_Task instructions:_ The records below must be copied in full, exactly as they read.

_Recorded information:_
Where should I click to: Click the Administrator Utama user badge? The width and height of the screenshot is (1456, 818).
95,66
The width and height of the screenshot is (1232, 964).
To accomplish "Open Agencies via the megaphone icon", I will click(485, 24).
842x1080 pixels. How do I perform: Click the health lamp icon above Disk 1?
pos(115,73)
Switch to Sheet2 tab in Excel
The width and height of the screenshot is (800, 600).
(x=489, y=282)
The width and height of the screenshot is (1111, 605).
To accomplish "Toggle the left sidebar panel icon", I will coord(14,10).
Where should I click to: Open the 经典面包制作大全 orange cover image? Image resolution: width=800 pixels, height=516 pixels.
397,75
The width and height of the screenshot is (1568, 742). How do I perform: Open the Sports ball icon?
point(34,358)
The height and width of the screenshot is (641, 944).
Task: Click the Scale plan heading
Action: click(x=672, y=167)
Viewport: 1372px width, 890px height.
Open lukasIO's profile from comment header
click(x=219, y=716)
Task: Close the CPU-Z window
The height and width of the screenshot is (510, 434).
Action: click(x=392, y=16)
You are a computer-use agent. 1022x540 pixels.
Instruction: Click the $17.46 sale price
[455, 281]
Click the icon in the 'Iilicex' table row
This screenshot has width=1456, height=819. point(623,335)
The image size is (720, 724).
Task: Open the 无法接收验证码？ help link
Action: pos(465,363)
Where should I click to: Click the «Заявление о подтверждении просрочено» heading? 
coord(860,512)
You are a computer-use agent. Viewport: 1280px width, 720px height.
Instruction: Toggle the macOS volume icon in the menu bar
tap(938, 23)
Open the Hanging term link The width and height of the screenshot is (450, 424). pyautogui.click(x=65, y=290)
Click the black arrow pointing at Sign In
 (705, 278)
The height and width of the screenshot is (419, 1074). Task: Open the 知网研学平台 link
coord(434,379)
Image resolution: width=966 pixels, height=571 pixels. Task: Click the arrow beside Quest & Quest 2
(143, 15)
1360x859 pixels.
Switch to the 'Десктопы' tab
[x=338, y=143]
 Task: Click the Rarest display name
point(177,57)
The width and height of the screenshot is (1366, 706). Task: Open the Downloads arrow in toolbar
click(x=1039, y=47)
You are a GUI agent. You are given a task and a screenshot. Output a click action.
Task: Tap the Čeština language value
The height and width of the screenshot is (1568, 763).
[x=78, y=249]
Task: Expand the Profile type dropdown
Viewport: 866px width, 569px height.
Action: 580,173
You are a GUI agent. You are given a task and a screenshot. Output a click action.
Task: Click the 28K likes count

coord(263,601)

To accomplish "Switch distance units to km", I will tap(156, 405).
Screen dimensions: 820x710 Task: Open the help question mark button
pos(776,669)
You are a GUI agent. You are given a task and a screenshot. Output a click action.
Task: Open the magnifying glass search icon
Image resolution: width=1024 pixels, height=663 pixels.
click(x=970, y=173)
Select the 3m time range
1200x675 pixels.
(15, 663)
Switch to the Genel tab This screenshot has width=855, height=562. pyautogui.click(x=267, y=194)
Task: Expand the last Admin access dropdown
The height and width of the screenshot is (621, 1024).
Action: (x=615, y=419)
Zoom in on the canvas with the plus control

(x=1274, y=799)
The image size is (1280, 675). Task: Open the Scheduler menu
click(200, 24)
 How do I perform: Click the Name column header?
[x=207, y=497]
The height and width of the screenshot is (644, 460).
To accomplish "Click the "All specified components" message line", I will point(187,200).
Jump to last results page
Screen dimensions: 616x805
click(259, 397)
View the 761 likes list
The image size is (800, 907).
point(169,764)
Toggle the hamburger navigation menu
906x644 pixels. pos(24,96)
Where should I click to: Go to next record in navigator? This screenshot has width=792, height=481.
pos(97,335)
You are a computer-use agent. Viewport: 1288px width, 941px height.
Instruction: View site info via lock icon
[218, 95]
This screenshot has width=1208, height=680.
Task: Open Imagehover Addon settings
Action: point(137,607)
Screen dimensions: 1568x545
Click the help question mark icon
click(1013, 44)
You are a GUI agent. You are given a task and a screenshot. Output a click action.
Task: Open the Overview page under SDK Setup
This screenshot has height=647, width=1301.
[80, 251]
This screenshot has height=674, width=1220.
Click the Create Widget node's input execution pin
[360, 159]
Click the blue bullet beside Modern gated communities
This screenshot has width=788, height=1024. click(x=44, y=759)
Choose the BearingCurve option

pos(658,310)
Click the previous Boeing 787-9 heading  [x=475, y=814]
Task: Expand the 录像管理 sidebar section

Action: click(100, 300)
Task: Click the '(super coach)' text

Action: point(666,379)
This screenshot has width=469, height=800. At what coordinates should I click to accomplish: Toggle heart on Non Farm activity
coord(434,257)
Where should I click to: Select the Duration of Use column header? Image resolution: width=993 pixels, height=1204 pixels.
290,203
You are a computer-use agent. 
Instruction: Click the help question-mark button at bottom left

_Worked solution:_
Where should I click to: Click the Administrator Utama user badge? The width and height of the screenshot is (1456, 818).
95,66
The width and height of the screenshot is (1232, 964).
To accomplish "Open Agencies via the megaphone icon", I will click(485, 24).
842x1080 pixels. How do I perform: Click the health lamp icon above Disk 1?
pos(115,73)
Switch to Sheet2 tab in Excel
The width and height of the screenshot is (800, 600).
(x=489, y=282)
The width and height of the screenshot is (1111, 605).
To accomplish "Toggle the left sidebar panel icon", I will coord(14,10).
Where should I click to: Open the 经典面包制作大全 orange cover image? Image resolution: width=800 pixels, height=516 pixels.
397,75
The width and height of the screenshot is (1568, 742). How do I perform: Open the Sports ball icon?
point(34,358)
The height and width of the screenshot is (641, 944).
Task: Click the Scale plan heading
Action: click(x=672, y=167)
Viewport: 1372px width, 890px height.
Open lukasIO's profile from comment header
click(x=219, y=716)
Task: Close the CPU-Z window
The height and width of the screenshot is (510, 434).
Action: click(x=392, y=16)
You are a computer-use agent. 1022x540 pixels.
Instruction: Click the $17.46 sale price
[455, 281]
Click the icon in the 'Iilicex' table row
This screenshot has width=1456, height=819. point(623,335)
The image size is (720, 724).
Task: Open the 无法接收验证码？ help link
Action: pos(465,363)
Where should I click to: Click the «Заявление о подтверждении просрочено» heading? 
coord(860,512)
You are a computer-use agent. Viewport: 1280px width, 720px height.
Instruction: Toggle the macOS volume icon in the menu bar
tap(938, 23)
Open the Hanging term link The width and height of the screenshot is (450, 424). pyautogui.click(x=65, y=290)
Click the black arrow pointing at Sign In
 (705, 278)
The height and width of the screenshot is (419, 1074). Task: Open the 知网研学平台 link
coord(434,379)
Image resolution: width=966 pixels, height=571 pixels. Task: Click the arrow beside Quest & Quest 2
(143, 15)
1360x859 pixels.
Switch to the 'Десктопы' tab
[x=338, y=143]
 Task: Click the Rarest display name
point(177,57)
The width and height of the screenshot is (1366, 706). Task: Open the Downloads arrow in toolbar
click(x=1039, y=47)
You are a GUI agent. You are given a task and a screenshot. Output a click action.
Task: Tap the Čeština language value
The height and width of the screenshot is (1568, 763).
[x=78, y=249]
Task: Expand the Profile type dropdown
Viewport: 866px width, 569px height.
Action: 580,173
You are a GUI agent. You are given a task and a screenshot. Output a click action.
Task: Click the 28K likes count

coord(263,601)

To accomplish "Switch distance units to km", I will tap(156, 405).
Screen dimensions: 820x710 Task: Open the help question mark button
pos(776,669)
You are a GUI agent. You are given a task and a screenshot. Output a click action.
Task: Open the magnifying glass search icon
Image resolution: width=1024 pixels, height=663 pixels.
click(x=970, y=173)
Select the 3m time range
1200x675 pixels.
(15, 663)
Switch to the Genel tab This screenshot has width=855, height=562. pyautogui.click(x=267, y=194)
Task: Expand the last Admin access dropdown
The height and width of the screenshot is (621, 1024).
Action: (x=615, y=419)
Zoom in on the canvas with the plus control

(x=1274, y=799)
The image size is (1280, 675). Task: Open the Scheduler menu
click(200, 24)
 How do I perform: Click the Name column header?
[x=207, y=497]
The height and width of the screenshot is (644, 460).
To accomplish "Click the "All specified components" message line", I will point(187,200).
Jump to last results page
Screen dimensions: 616x805
click(259, 397)
View the 761 likes list
The image size is (800, 907).
point(169,764)
Toggle the hamburger navigation menu
906x644 pixels. pos(24,96)
Where should I click to: Go to next record in navigator? This screenshot has width=792, height=481.
pos(97,335)
You are a computer-use agent. Viewport: 1288px width, 941px height.
Instruction: View site info via lock icon
[218, 95]
This screenshot has width=1208, height=680.
Task: Open Imagehover Addon settings
Action: point(137,607)
Screen dimensions: 1568x545
Click the help question mark icon
click(1013, 44)
You are a GUI agent. You are given a task and a screenshot. Output a click action.
Task: Open the Overview page under SDK Setup
This screenshot has height=647, width=1301.
[80, 251]
This screenshot has height=674, width=1220.
Click the Create Widget node's input execution pin
[360, 159]
Click the blue bullet beside Modern gated communities
This screenshot has width=788, height=1024. click(x=44, y=759)
Choose the BearingCurve option

pos(658,310)
Click the previous Boeing 787-9 heading  [x=475, y=814]
Task: Expand the 录像管理 sidebar section

Action: click(100, 300)
Task: Click the '(super coach)' text

Action: point(666,379)
This screenshot has width=469, height=800. At what coordinates should I click to accomplish: Toggle heart on Non Farm activity
coord(434,257)
Where should I click to: Select the Duration of Use column header? Image resolution: width=993 pixels, height=1204 pixels.
290,203
You are a computer-use agent. 
Instruction: Click the help question-mark button at bottom left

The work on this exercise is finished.